Screenshot grounding data

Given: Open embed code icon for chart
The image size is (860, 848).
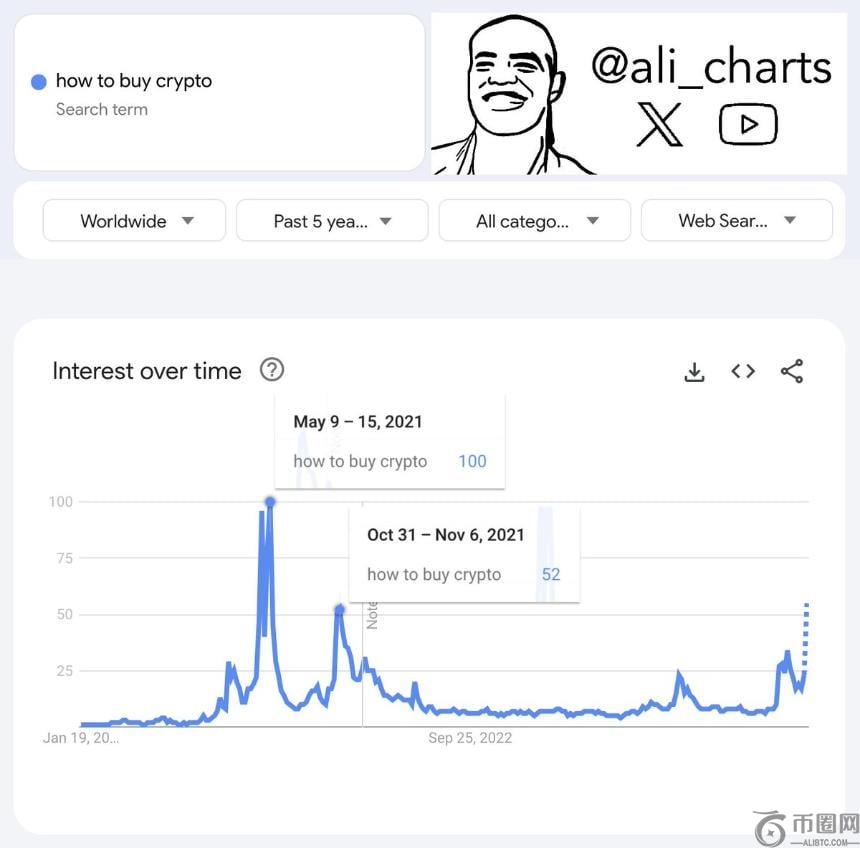Looking at the screenshot, I should click(743, 371).
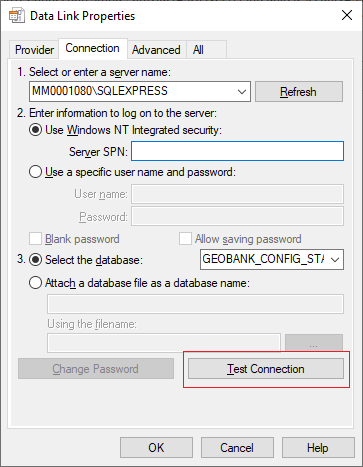
Task: Click the server name combo box text
Action: tap(100, 91)
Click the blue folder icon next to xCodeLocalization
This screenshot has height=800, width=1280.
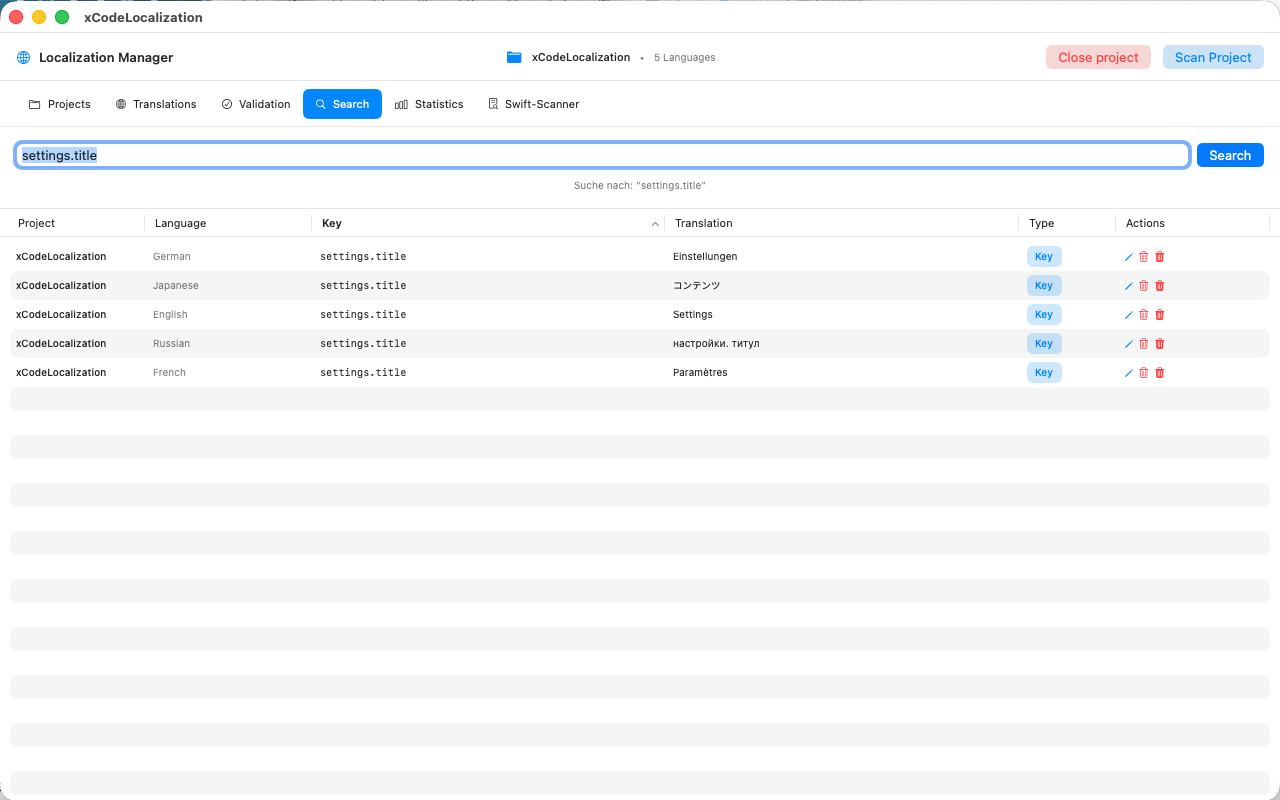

* Task to carry out: Restate all entries above exactly, but not the images.

* Exercise answer:
Given: Open embed code icon for chart
The image size is (860, 848).
Looking at the screenshot, I should click(743, 371).
Task: Click the server name combo box text
Action: tap(100, 91)
Click the blue folder icon next to xCodeLocalization
This screenshot has height=800, width=1280.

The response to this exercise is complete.